### TASK DETAILS
When the line with "Viewport: 1568px width, 742px height." appears below, start repeating lines exactly, and keep going through the line with "Task: Sort by the COUNT column header"; add nothing outside that span.

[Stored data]
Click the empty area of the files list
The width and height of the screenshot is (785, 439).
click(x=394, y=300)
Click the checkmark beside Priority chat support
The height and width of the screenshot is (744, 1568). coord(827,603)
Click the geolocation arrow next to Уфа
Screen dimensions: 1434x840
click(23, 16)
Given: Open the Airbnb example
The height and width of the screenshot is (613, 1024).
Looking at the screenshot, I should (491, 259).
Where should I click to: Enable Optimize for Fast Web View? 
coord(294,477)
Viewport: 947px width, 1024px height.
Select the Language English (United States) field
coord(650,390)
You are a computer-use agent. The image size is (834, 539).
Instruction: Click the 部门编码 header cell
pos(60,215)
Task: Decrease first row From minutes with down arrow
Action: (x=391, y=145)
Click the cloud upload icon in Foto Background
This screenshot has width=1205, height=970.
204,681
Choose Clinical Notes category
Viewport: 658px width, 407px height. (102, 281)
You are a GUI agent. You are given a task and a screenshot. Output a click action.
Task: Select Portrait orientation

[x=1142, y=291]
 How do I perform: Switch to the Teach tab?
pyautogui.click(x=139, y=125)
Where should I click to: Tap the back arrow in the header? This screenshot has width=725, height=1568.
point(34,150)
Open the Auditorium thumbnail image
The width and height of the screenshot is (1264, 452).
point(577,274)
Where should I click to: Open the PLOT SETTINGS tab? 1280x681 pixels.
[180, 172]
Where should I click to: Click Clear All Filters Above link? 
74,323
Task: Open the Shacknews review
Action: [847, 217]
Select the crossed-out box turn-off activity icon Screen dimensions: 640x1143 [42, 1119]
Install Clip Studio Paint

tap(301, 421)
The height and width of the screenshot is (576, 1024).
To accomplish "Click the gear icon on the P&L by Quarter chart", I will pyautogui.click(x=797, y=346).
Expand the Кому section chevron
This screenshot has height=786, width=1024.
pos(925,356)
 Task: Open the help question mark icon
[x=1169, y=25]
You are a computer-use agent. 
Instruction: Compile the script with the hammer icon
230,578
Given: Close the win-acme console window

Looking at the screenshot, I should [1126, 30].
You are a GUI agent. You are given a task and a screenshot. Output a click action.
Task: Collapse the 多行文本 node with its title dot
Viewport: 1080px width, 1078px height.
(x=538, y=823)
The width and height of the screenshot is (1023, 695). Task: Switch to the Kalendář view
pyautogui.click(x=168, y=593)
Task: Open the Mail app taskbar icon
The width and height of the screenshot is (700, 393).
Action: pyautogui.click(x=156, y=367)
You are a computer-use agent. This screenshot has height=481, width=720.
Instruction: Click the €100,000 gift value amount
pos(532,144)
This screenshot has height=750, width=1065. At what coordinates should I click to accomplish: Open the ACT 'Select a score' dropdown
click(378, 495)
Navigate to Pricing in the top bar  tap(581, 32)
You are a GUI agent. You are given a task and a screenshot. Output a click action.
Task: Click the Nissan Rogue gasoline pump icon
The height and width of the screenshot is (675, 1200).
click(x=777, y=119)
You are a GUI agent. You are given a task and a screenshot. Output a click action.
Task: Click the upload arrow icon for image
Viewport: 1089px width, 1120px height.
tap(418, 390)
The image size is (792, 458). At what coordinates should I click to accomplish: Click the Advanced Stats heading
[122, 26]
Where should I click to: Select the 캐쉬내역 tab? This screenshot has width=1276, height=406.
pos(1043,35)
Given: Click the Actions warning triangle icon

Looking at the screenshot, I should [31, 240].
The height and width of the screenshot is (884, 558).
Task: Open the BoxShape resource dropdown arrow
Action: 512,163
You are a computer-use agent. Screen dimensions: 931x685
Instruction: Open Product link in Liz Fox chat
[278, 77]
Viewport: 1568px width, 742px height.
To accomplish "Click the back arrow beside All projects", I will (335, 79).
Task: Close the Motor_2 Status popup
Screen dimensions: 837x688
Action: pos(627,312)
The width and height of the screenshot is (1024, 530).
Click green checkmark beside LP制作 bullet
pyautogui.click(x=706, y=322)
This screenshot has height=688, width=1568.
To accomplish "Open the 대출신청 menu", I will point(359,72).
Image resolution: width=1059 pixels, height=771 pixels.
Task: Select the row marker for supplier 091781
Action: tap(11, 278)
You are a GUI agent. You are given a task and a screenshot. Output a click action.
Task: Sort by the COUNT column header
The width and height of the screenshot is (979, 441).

### OUTPUT FOR THIS TASK
Viewport: 1568px width, 742px height.
To accomplish "Click the back arrow beside All projects", I will (335, 79).
Task: Close the Motor_2 Status popup
Screen dimensions: 837x688
Action: pos(627,312)
The width and height of the screenshot is (1024, 530).
Click green checkmark beside LP制作 bullet
pyautogui.click(x=706, y=322)
This screenshot has height=688, width=1568.
To accomplish "Open the 대출신청 menu", I will point(359,72).
Image resolution: width=1059 pixels, height=771 pixels.
Task: Select the row marker for supplier 091781
Action: tap(11, 278)
You are a GUI agent. You are given a task and a screenshot. Output a click action.
Task: Sort by the COUNT column header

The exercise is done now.